In dezelfde tijd groeide de inzet van Eastman voor de rechten van indianen en begon hij met schrijven. In 1903 werd hij door president Theodore Roosevelt aangesteld om de verdeling van land onder de stammen te organiseren. In de jaren twintig diende hij als inspecteur onder Calvin Coolidge en voor het Bureau of Indian Affairs. Zijn geschriften waren bedoeld om de verhalen van zijn verdwijnende cultuur vast te leggen. Hij leverde ook bijdragen aan tijdschriften en encyclopedieën en schreef elf boeken. Eastman benutte zijn unieke achtergrond op een bijzondere manier. Hij leefde in twee werelden en was zijn eigen tolk.
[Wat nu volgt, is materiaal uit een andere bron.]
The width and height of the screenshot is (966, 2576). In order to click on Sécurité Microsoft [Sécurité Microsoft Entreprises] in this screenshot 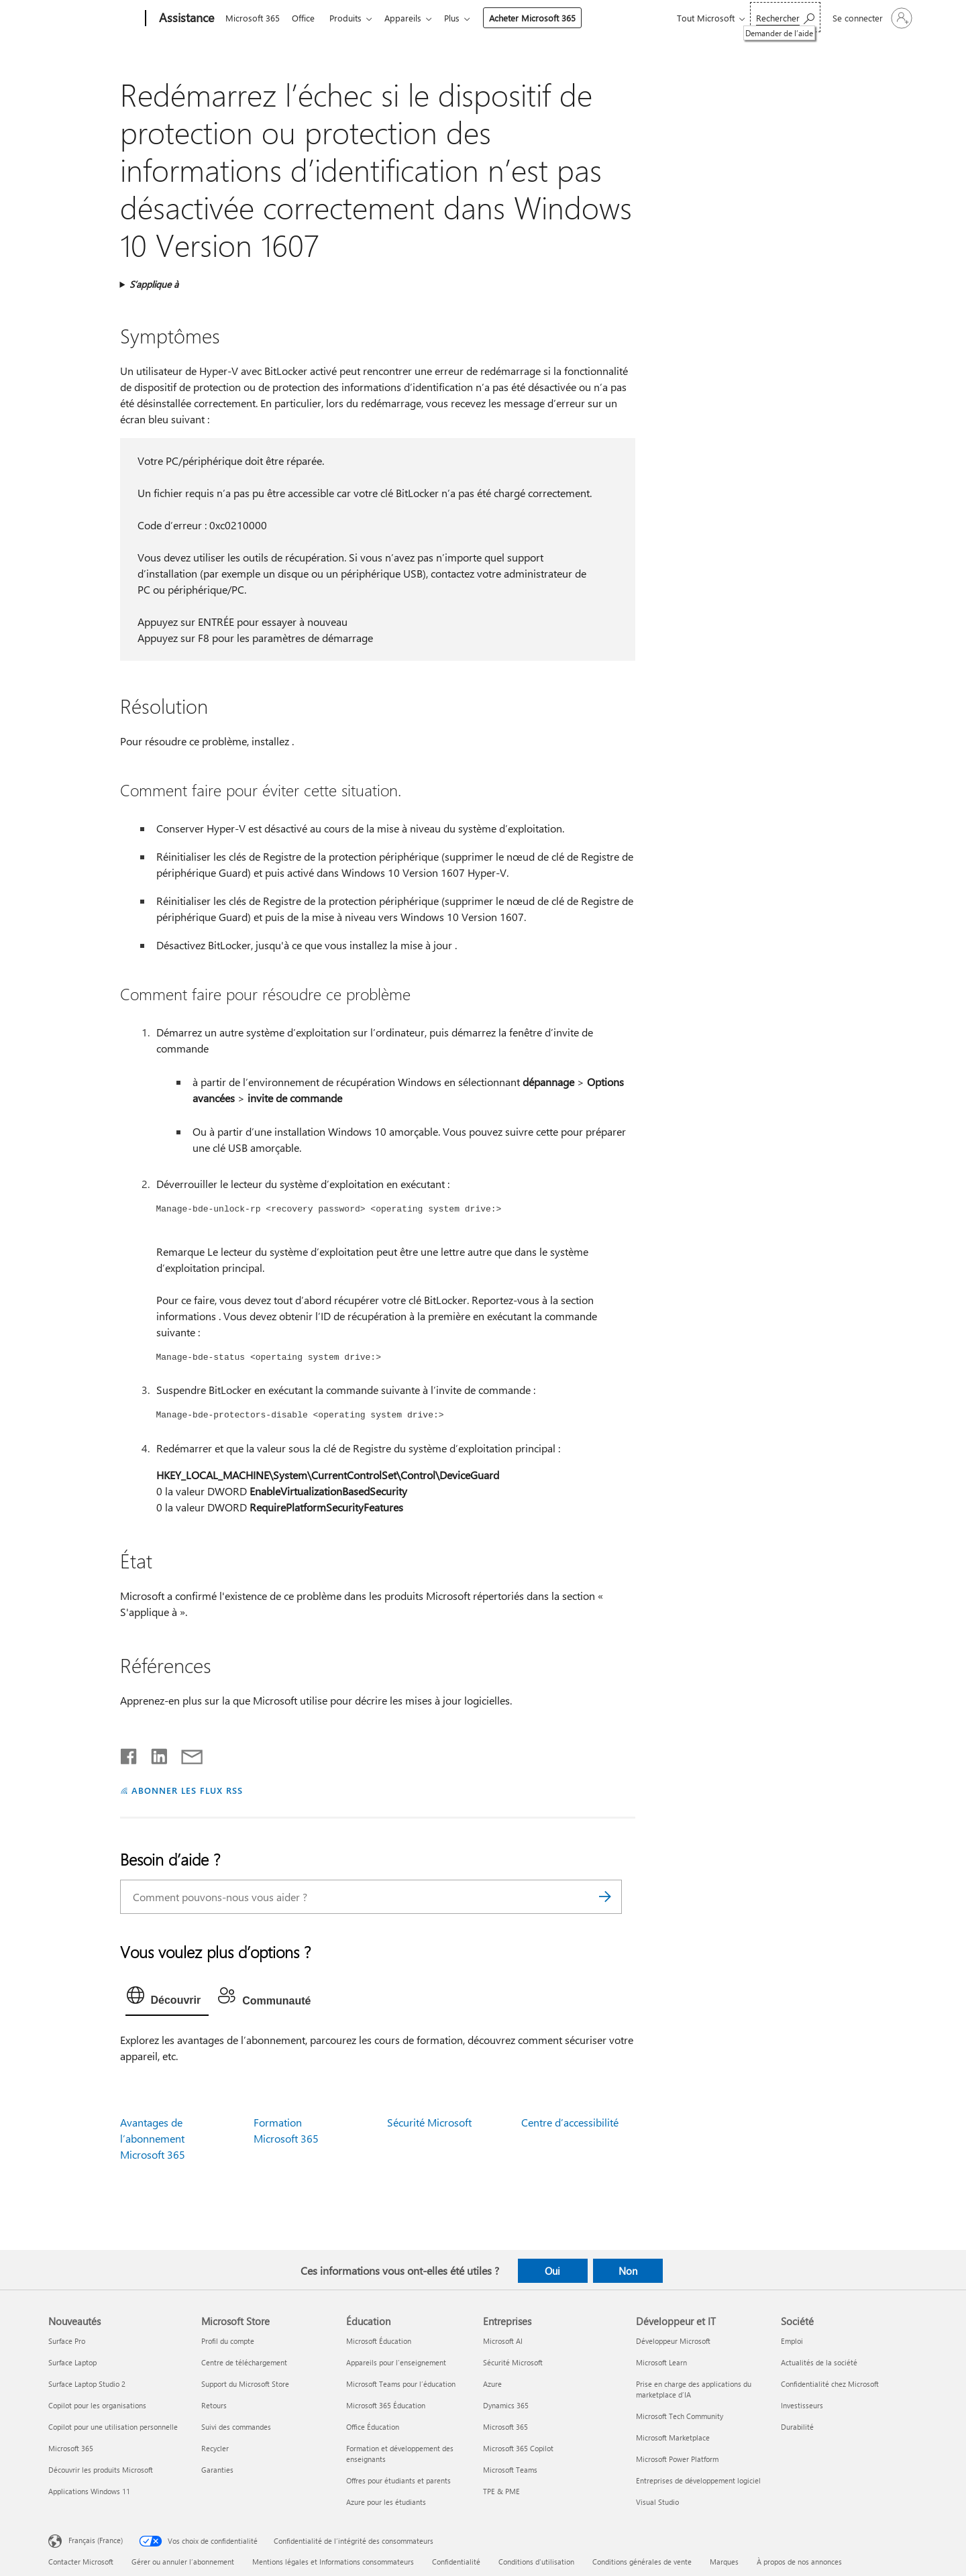, I will do `click(513, 2362)`.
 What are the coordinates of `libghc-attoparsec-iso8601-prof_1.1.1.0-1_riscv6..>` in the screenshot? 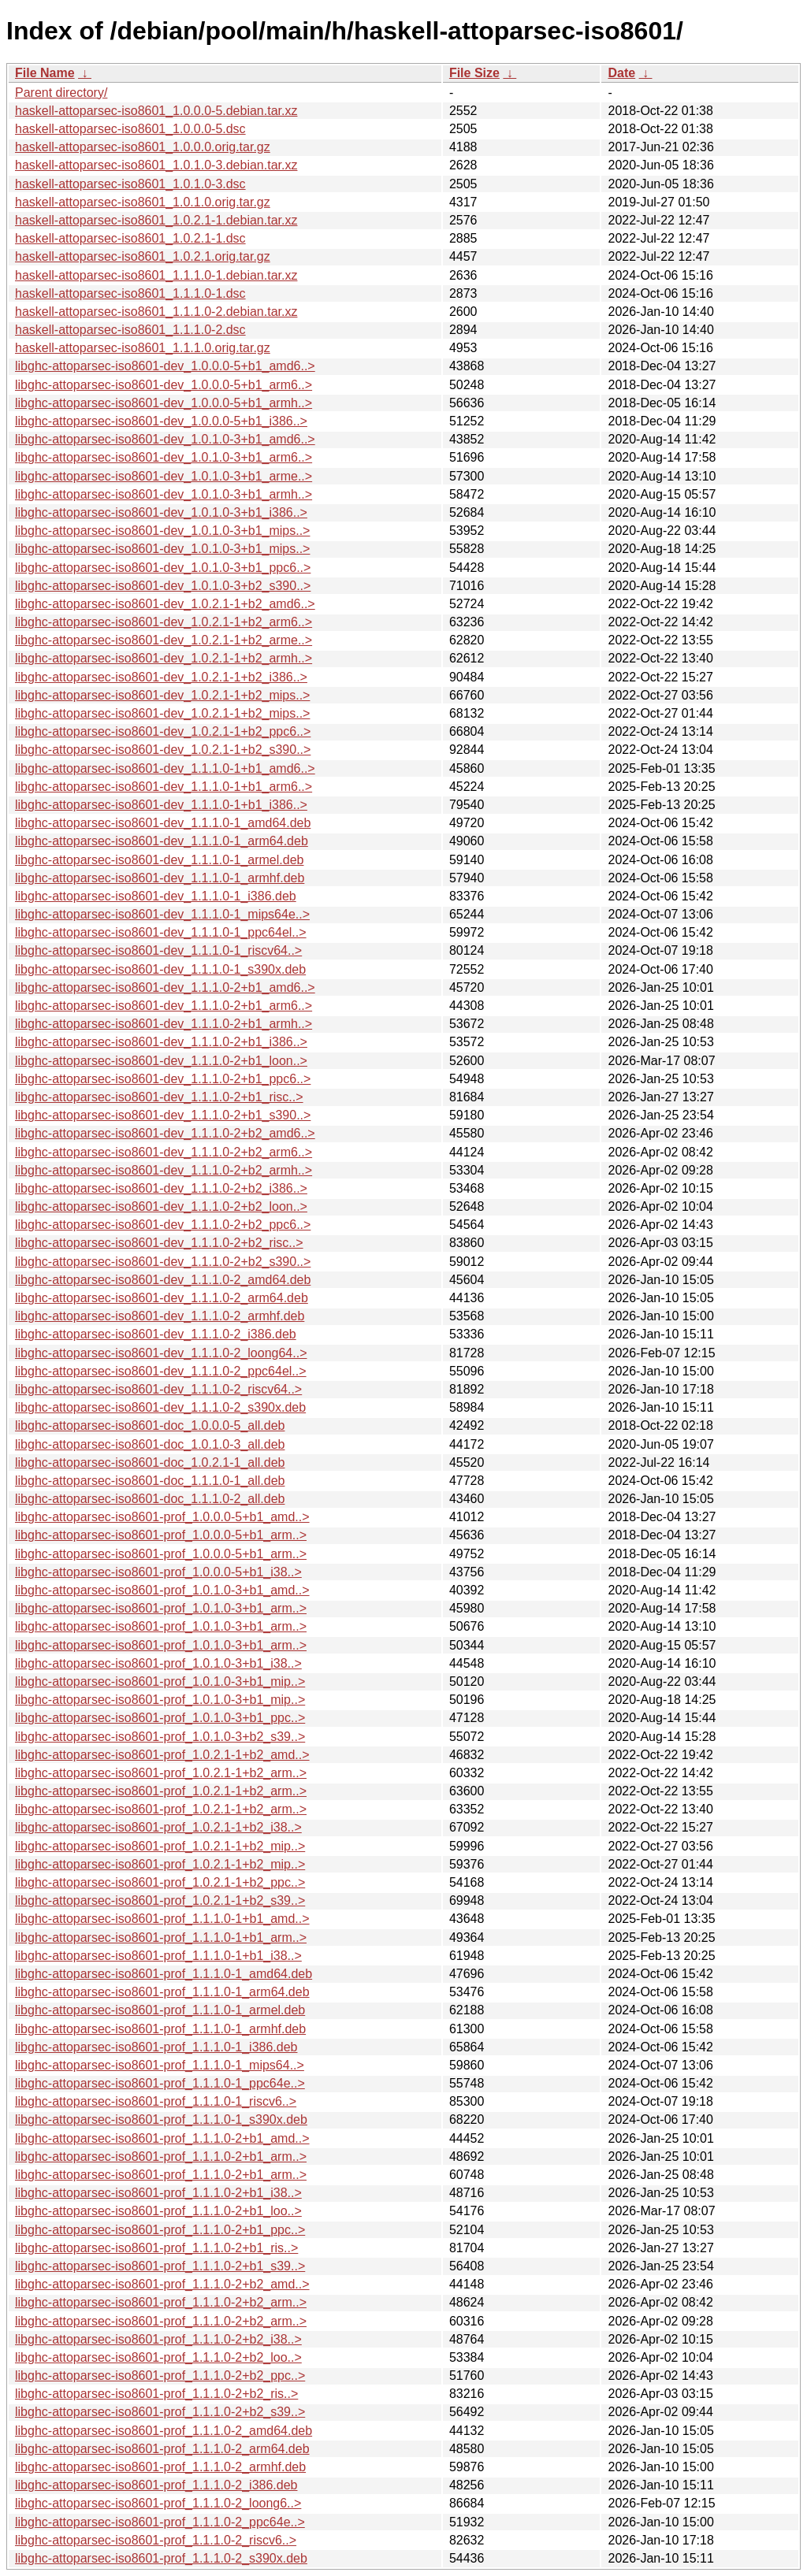 It's located at (155, 2101).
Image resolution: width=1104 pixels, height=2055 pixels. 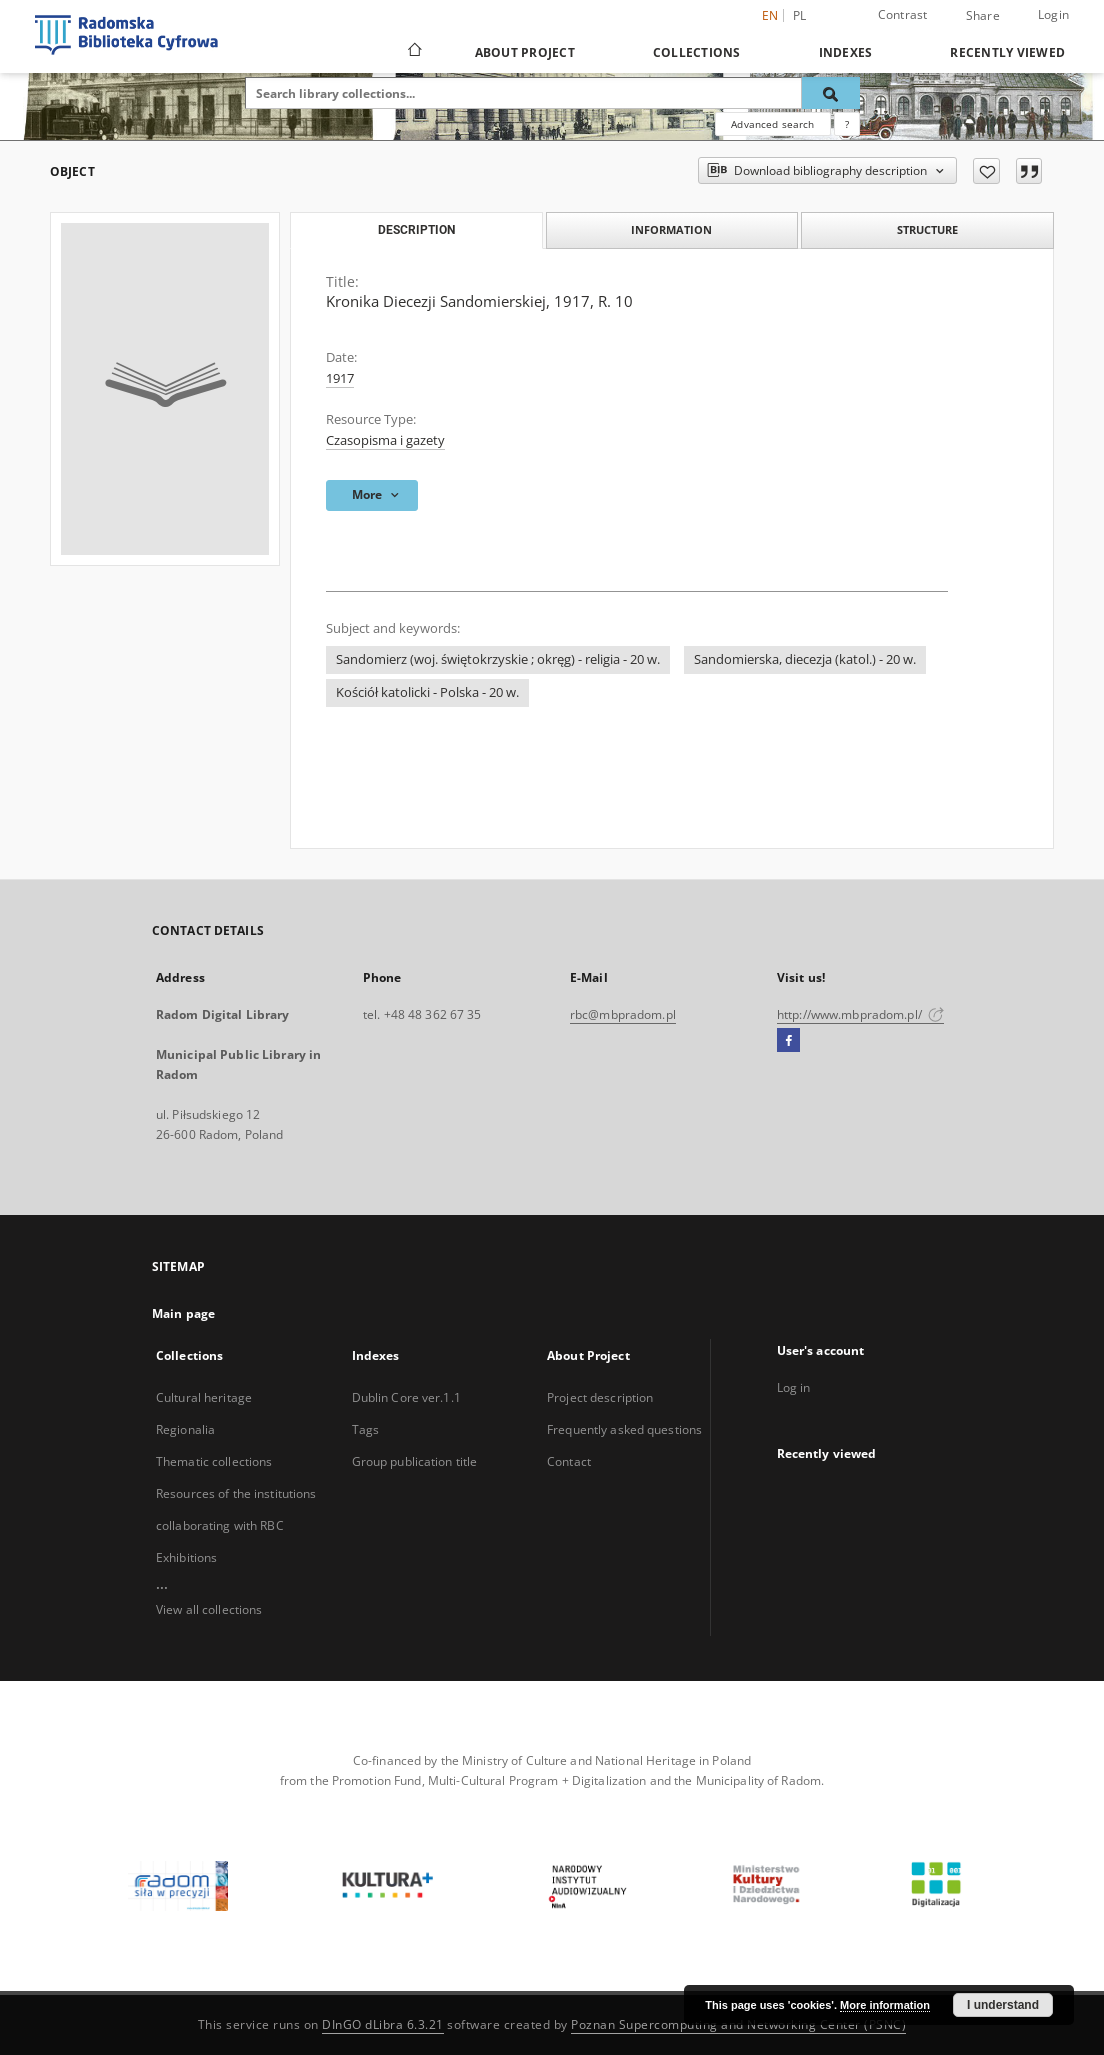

In tegenstelling tot andere schrijvers over indianen kende hij de verhalen zelf en in tegenstelling tot andere Indiaanse verhalenvertellers kon hij schrijven.

Bibliografie

  • (Memories of an) Indian Boyhood, autobiografie; McClure, Philips, 1902.
  • Red Hunters and Animal People, legendes; Harper and Brothers, 1904.
  • The Madness of Bald Eagle, legende; 1905.
  • Old Indian Days, legendes; McClure, 1907.
  • Wigwam Evenings: Sioux Folk Tales Retold (co-auteur met zijn vrouw), legendes; Little, Brown, 1909.
  • The Soul of the Indian: An Interpretation, Houghton, 1911.
  • Indian Child Life, non-fictie, Little, Brown, 1913.
  • Indian Scout Talks: A Guide for Scouts and Campfire Girls, non-fictie, Little, Brown, 1914.
  • The Indian Today: The Past and Future of the Red American, Doubleday-Page, 1915.
  • From the Deep Woods to Civilization: Chapters in the Autobiography of an Indian, autobiografie; Little, Brown, 1916.
  • Indian Heroes and Great Chieftains, Little, Brown, 1918.

Sporen

Een compilatie van het werk van Eastman verscheen in 2007 onder de titel The Essential Charles Eastman (Ohiyesa). [1] Er worden met korte tussenpozen herdrukken uitgebracht van zijn andere titels. Verschillende boeken zijn vertaald in onder meer het Frans en Duits. [2]

In de film Bury My Heart at Wounded Knee uit 2007 wordt zijn hoofdrol gespeeld door de Canadese acteur Adam Beach, die zelf afstamt van Saulteaux, een tak van de Ojibweg.